(Data to use begins)

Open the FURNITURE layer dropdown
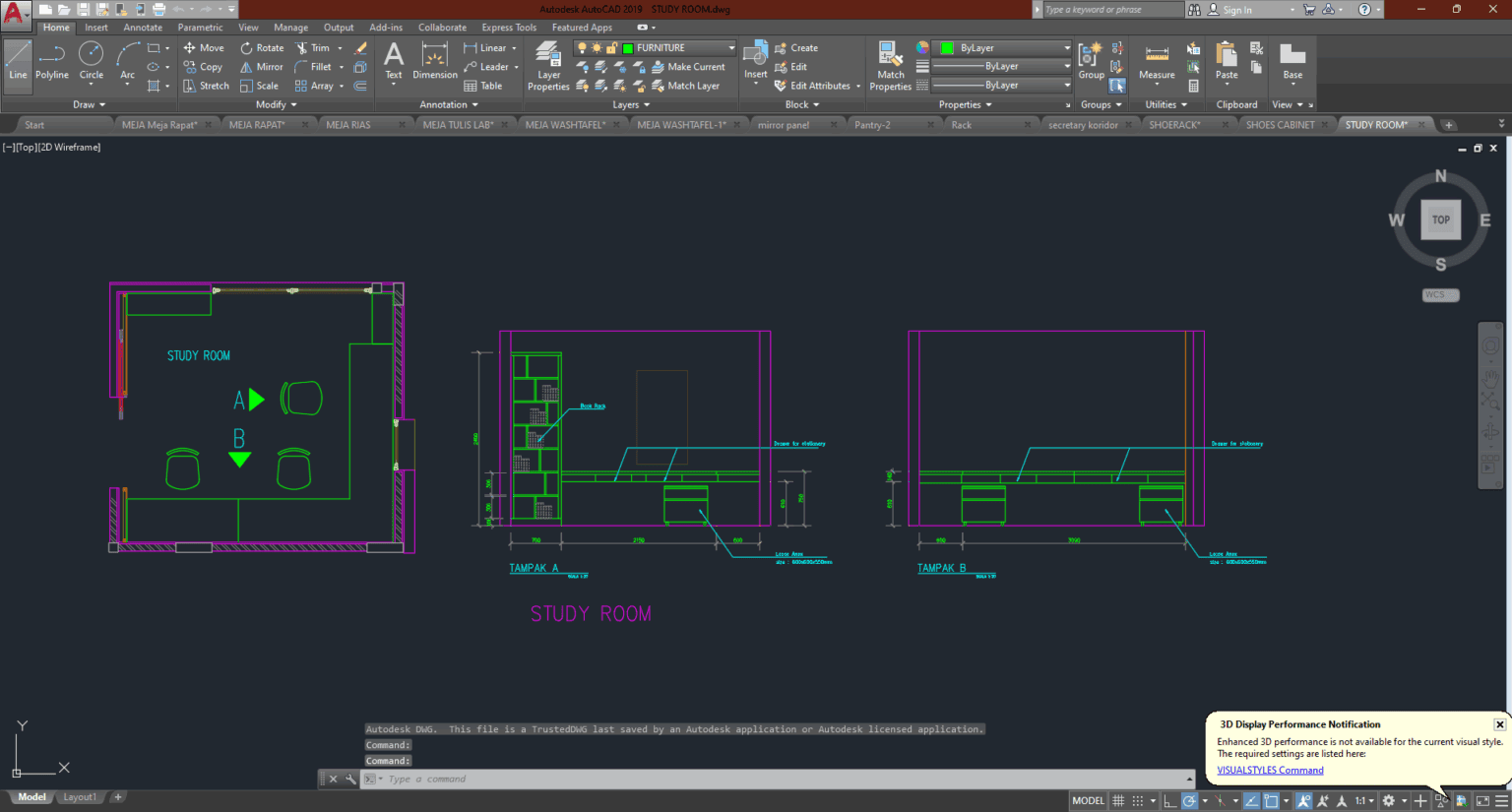 (732, 47)
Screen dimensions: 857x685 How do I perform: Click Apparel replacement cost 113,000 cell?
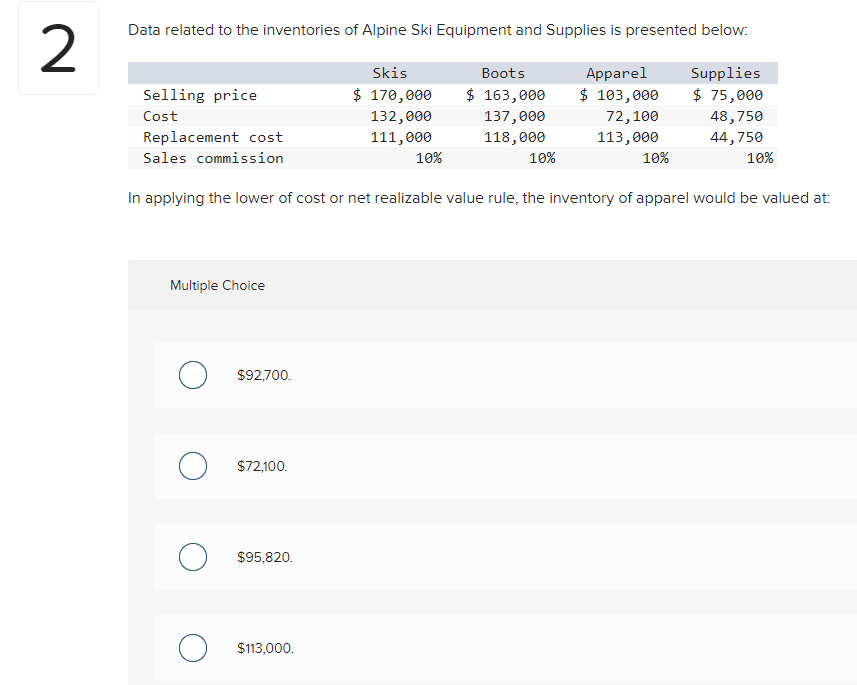(x=627, y=137)
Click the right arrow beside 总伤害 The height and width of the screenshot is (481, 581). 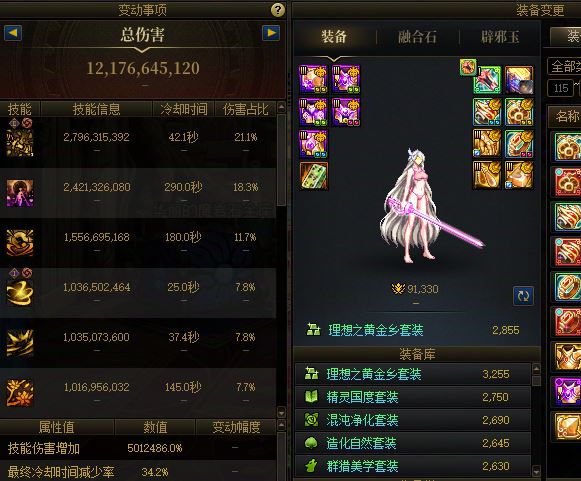click(271, 33)
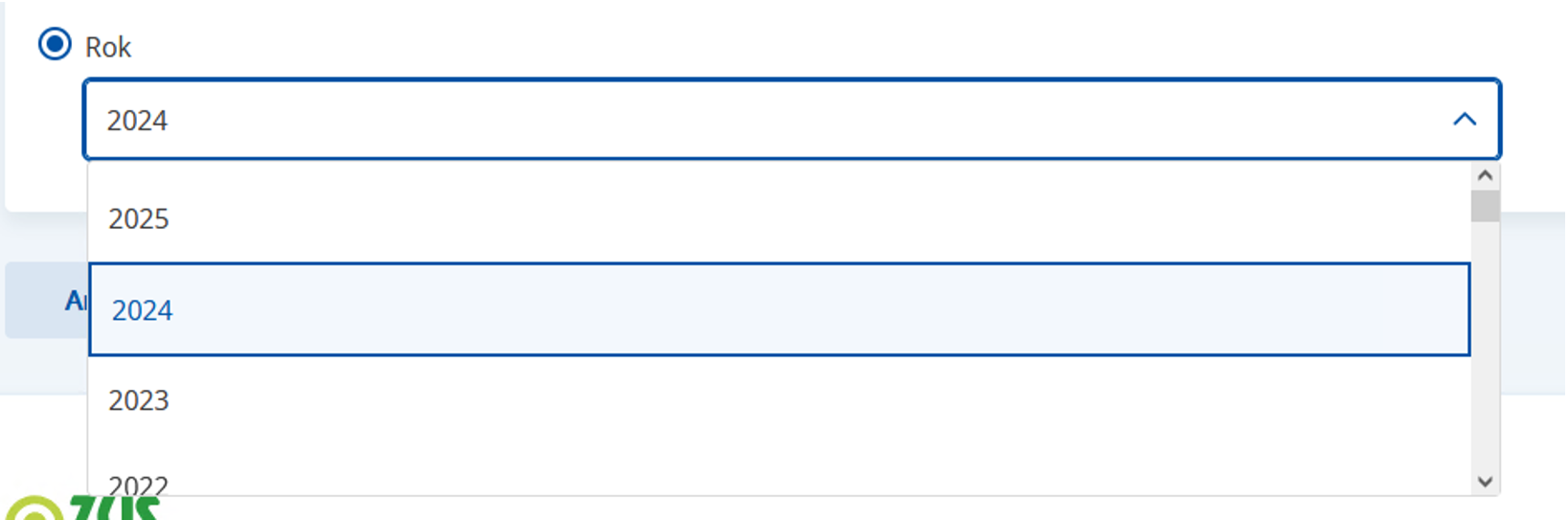Viewport: 1568px width, 520px height.
Task: Select the partially visible 2022 option
Action: click(x=139, y=485)
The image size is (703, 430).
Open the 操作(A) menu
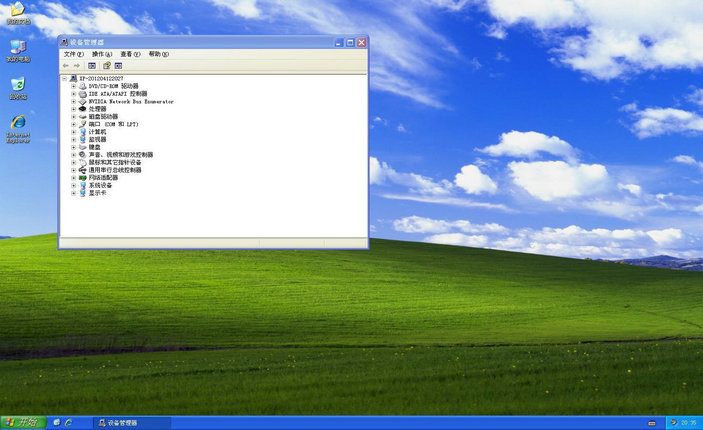[102, 54]
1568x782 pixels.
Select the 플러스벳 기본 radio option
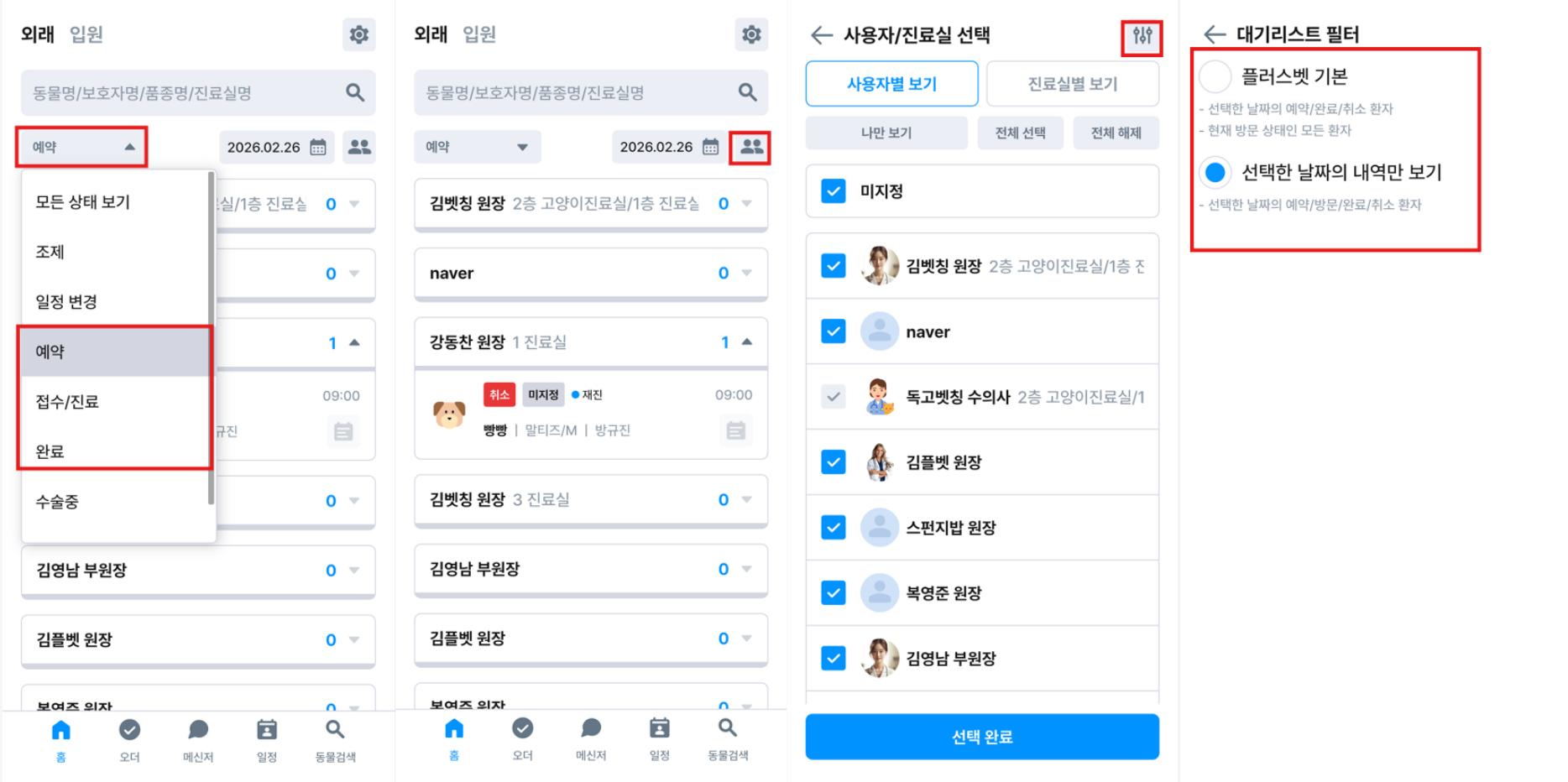click(x=1215, y=77)
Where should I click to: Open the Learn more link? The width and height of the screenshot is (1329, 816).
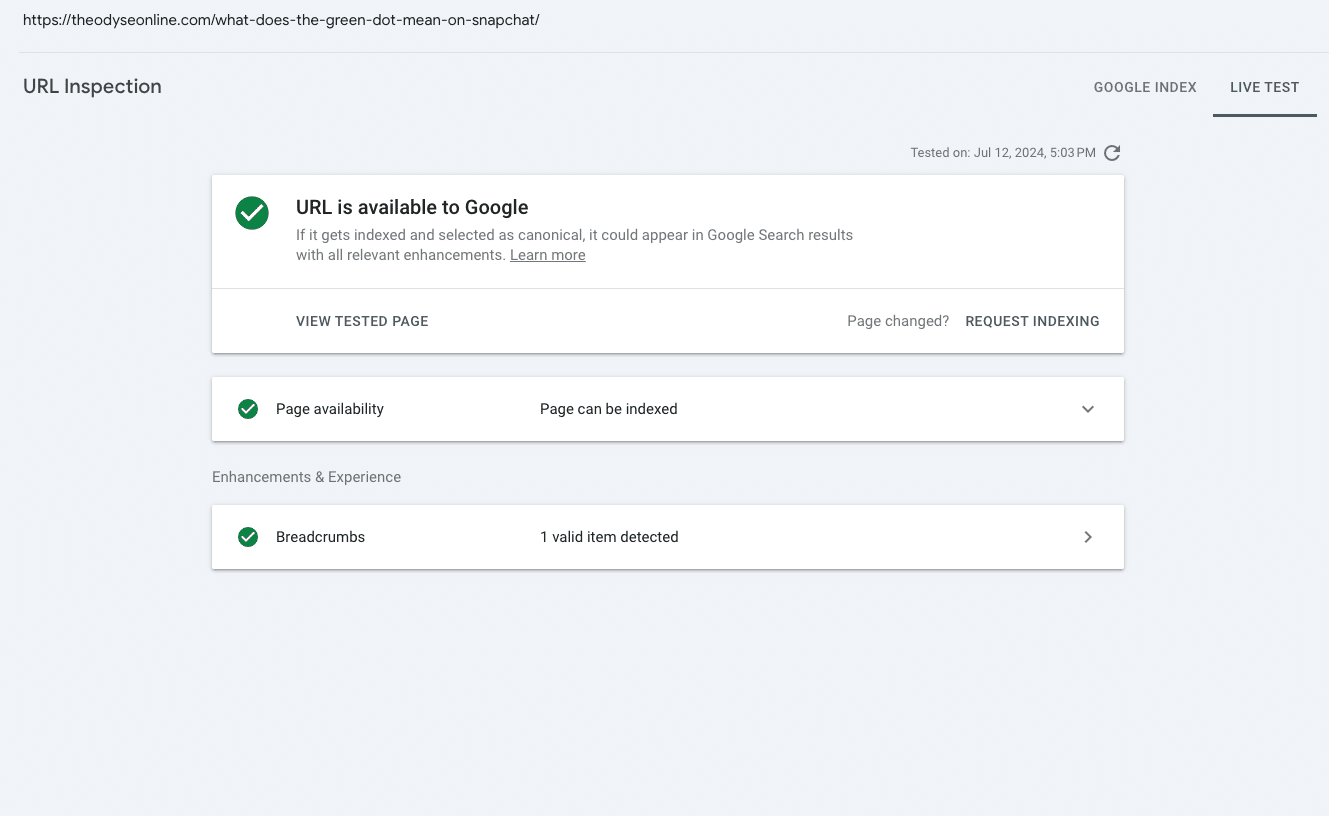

(Data to use ends)

■ Work instructions
Return only the lines that start at the line containing "Select the 플러스벳 기본 radio option" and finish at the last line of the entries, exactly as written and without pictures.

■ Answer box
Select the 플러스벳 기본 radio option
click(x=1215, y=77)
Where should I click to: Open the Learn more link? The width and height of the screenshot is (1329, 816).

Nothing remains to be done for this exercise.